Where does "pixels" occur in the listing? Copy every line that holds it.

====== Supplied data

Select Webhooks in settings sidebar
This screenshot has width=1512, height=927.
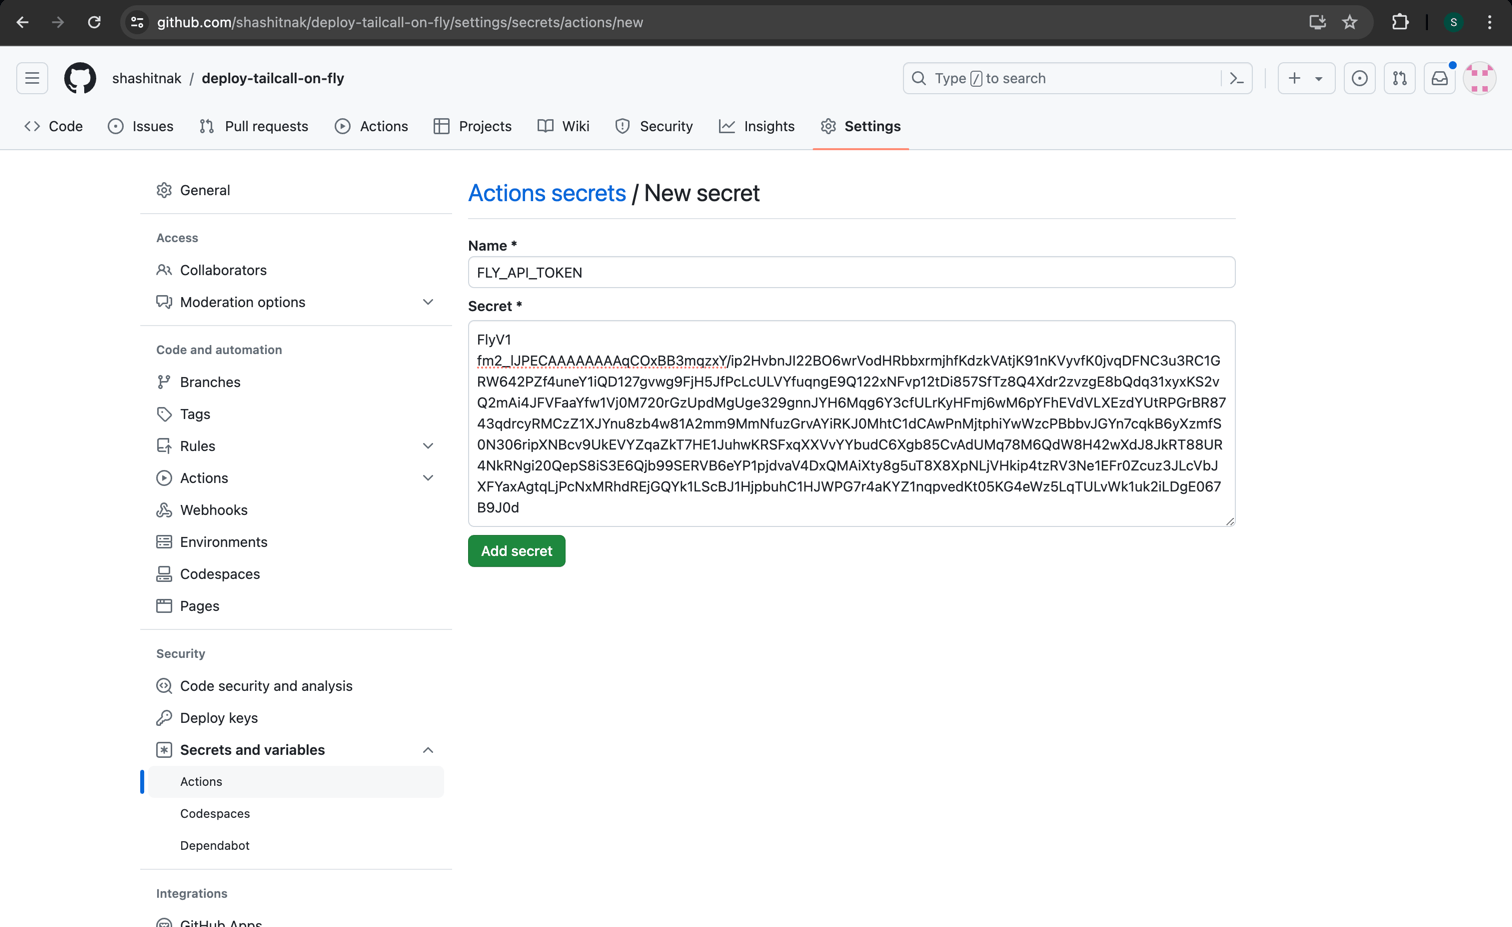pyautogui.click(x=213, y=510)
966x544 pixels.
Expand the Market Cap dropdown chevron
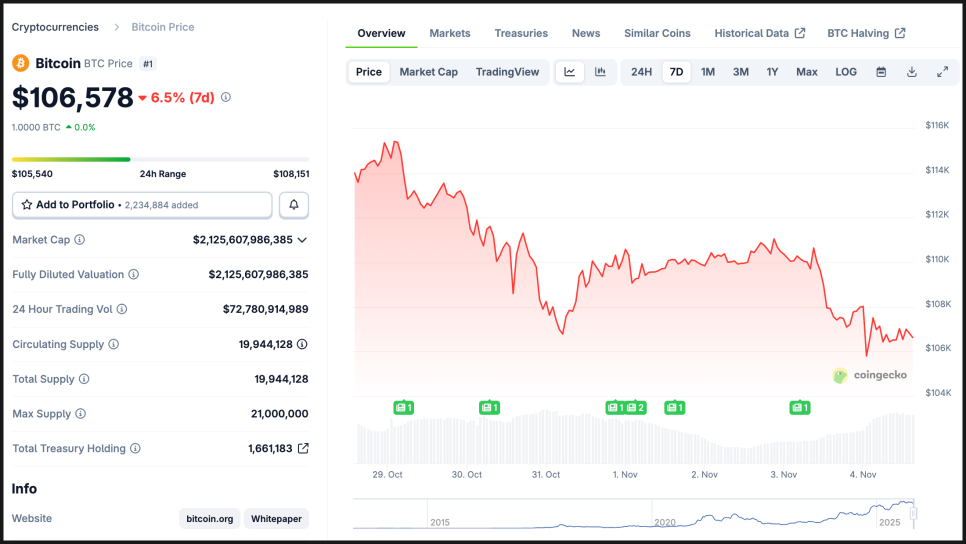click(302, 240)
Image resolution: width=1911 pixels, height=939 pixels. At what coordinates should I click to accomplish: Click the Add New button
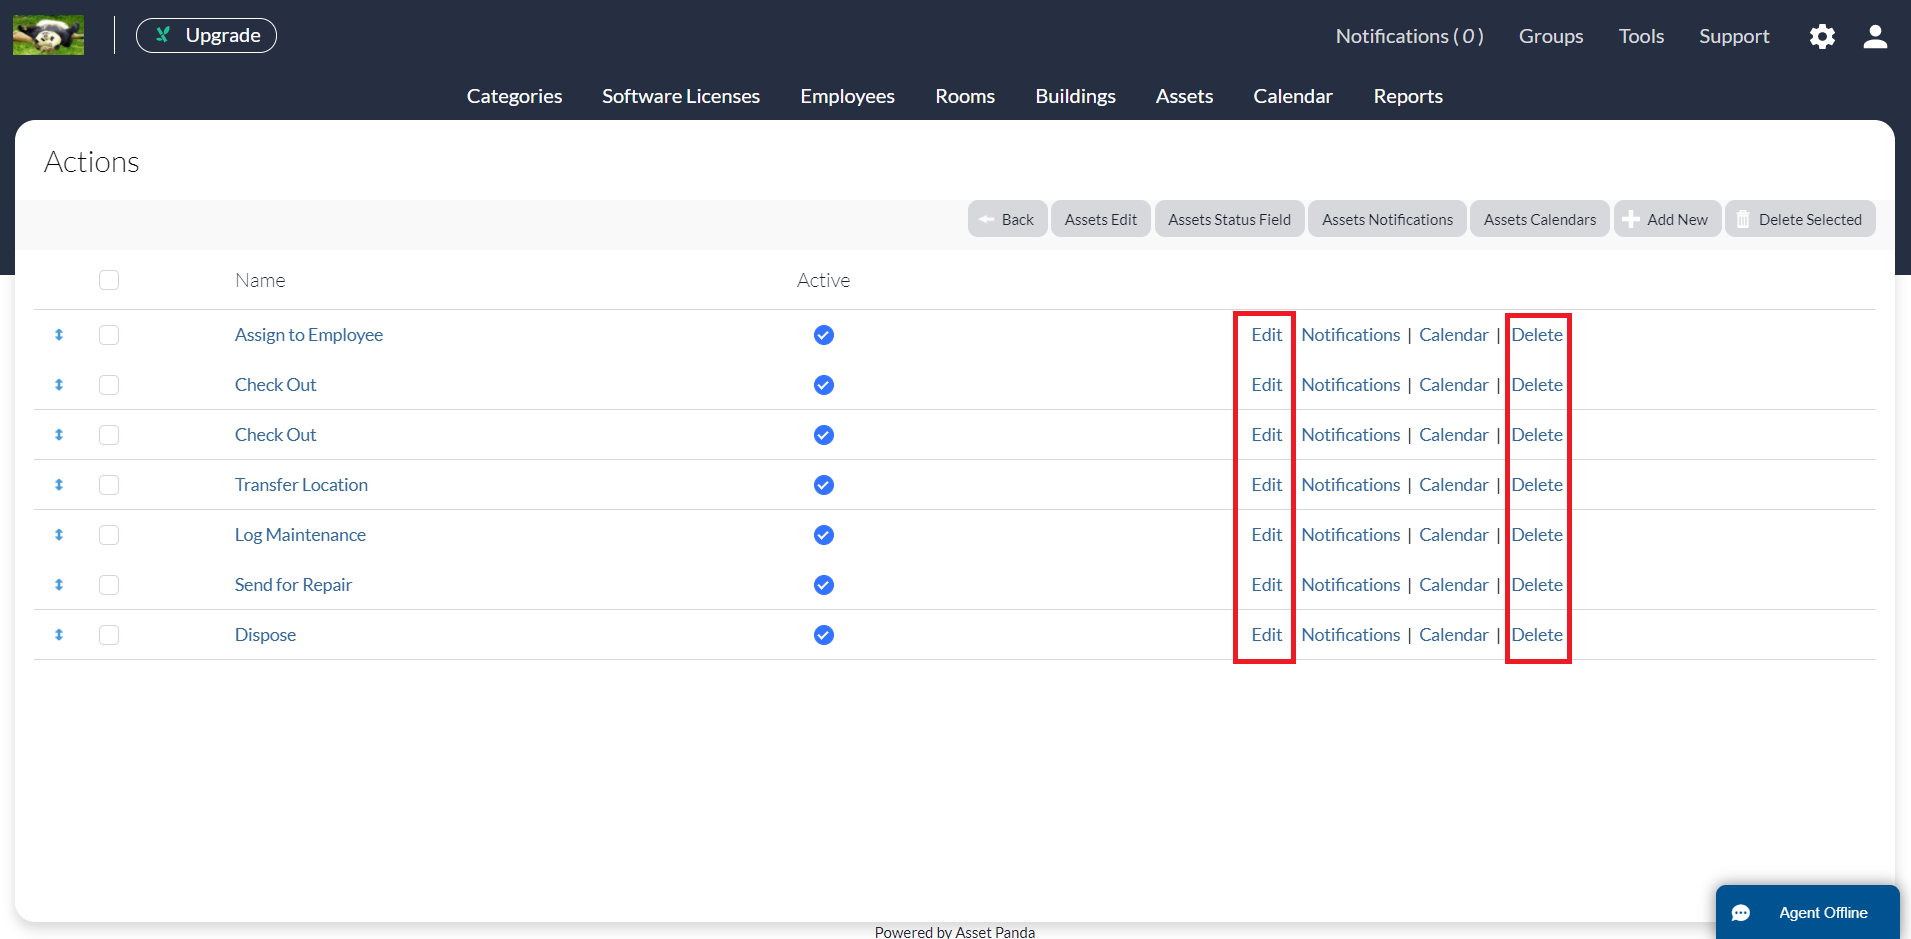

============

:: Response to this task ::
966x544 pixels.
Image resolution: width=1911 pixels, height=939 pixels. At what coordinates should I click to accomplish: Click the Add New button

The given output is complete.